Ricardo Dias Felner: “Nada substitui o prazer da comida na boca”

Ricardo Dias Felner, jornalista e desde há uns anos, ‘O Homem Que Comia Tudo’. Foi diretor da “Time Out”, passou pela “Sábado” e pelo “Público”. Rendido à gastronomia com crítica regular e blogue, está para breve o curso em que ensina a comer e a escrever sobre isso: papasnalingua.com

TIAGO MIRANDA

Quando é que falta apetite ao O Homem que Comia Tudo?
Quando vê cenourinha ralada num prato. A cenourinha ralada é, simultaneamente, a maior praga e o maior desperdício da restauração portuguesa. Ninguém come aquilo mas ela está por todo o lado.

Já ultrapassámos o voyeurismo do ‘mais olhos que barriga’?
Ainda não. O Instagram está em grande e simboliza isso. Eu gosto de comer com os olhos, adoro food porn. Mas nada substitui o prazer da comida na boca.

É mais fácil escrever sobre bons fígados ou José Sócrates?
É difícil escrever bem sobre ambas as coisas. Os bons fígados, que para mim são de vitela, têm a vantagem de não te telefonarem à meia-noite aos gritos, por causa de uma notícia.

O jornalismo, tal como o conheceste (e alimentaste), já não se repete?
Talvez se venha a repetir, mas hoje em dia a comunicação social não está a conseguir cumprir uma das suas funções essenciais: informar, com independência, sobre o estado da democracia. Não há nem dinheiro nem autonomia nem tempo.

Passámos a olhar para os números em vez do talento?
Olhar só para os números é um erro e, sobretudo, um aborrecimento.

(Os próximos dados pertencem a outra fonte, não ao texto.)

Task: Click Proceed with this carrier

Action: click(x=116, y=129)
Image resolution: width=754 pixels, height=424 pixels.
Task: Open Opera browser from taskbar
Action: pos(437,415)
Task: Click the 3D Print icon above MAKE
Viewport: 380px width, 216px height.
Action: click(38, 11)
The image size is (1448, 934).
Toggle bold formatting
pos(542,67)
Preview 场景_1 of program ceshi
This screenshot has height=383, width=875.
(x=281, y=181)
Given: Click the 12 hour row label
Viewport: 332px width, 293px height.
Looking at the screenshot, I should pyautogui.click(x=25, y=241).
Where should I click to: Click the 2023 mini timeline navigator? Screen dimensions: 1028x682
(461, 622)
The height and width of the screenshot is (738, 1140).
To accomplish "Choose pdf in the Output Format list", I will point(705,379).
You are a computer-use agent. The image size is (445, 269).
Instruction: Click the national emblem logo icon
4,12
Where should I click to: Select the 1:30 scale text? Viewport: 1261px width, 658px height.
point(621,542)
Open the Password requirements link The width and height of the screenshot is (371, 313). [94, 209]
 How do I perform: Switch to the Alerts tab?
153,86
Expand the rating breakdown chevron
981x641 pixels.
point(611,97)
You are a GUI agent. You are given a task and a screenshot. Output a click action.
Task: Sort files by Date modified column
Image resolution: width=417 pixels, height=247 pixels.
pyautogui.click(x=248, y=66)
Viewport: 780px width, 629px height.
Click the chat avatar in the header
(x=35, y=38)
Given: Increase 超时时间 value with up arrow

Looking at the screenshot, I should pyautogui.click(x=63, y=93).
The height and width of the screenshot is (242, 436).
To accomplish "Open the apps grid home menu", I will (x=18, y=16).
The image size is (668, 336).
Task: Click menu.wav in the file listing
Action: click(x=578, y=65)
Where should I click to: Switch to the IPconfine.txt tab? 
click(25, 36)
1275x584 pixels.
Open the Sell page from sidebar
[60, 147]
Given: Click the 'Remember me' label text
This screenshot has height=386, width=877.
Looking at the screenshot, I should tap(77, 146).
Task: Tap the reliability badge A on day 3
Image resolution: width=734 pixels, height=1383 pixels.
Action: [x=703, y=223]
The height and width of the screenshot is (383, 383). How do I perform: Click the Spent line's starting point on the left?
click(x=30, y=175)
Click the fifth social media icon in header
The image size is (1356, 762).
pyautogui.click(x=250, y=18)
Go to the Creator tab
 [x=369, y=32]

Ser foodie é diferente de ser um bom garfo?
Um bom garfo come muito e conhece todos os restaurantes, sobretudo de comida tradicional. O foodie está num estádio mais avançado da patologia. É aquele tipo capaz de discutir durante duas horas se o melhor macarrão do mundo é o do Pierre Hermé ou o da Ladurée.

O que falta à restauração portuguesa?
Bom serviço. Os restauradores modernos investem em decoradoras, em chefes, mas deixaram de apostar na pessoa que fala contigo e te serve a comida. Como se diz no meio, os restaurantes já não têm empregados de mesa, têm acartadores de pratos.

José Quitério fez escola num tempo em que não havia Instagram. Às vezes não é cansativo ter ‘a papinha toda feita’?
Acho que o José Quitério fez menos escola do que deveria, infelizmente. Contam-se uns dois ou três críticos e órgãos de comunicação social (o Expresso é um deles) que levam a crítica gastronómica a sério e fazem um esforço de isenção, pagam as refeições e passam como um cliente anónimo, como ele fazia.

Na crítica (gastronómica) que existe não há demasiada subserviência aos chefes?
Sim, acontece muito. Às vezes, pensa-se primeiro no que o chefe vai achar e no risco de as borlas acabarem, e só depois no compromisso de verdade para com o leitor.

Qual foi a melhor coisa que comeste esta semana?
Foi uma cavala com um creme de acelgas, no restaurante Prado, em Lisboa. Do catano!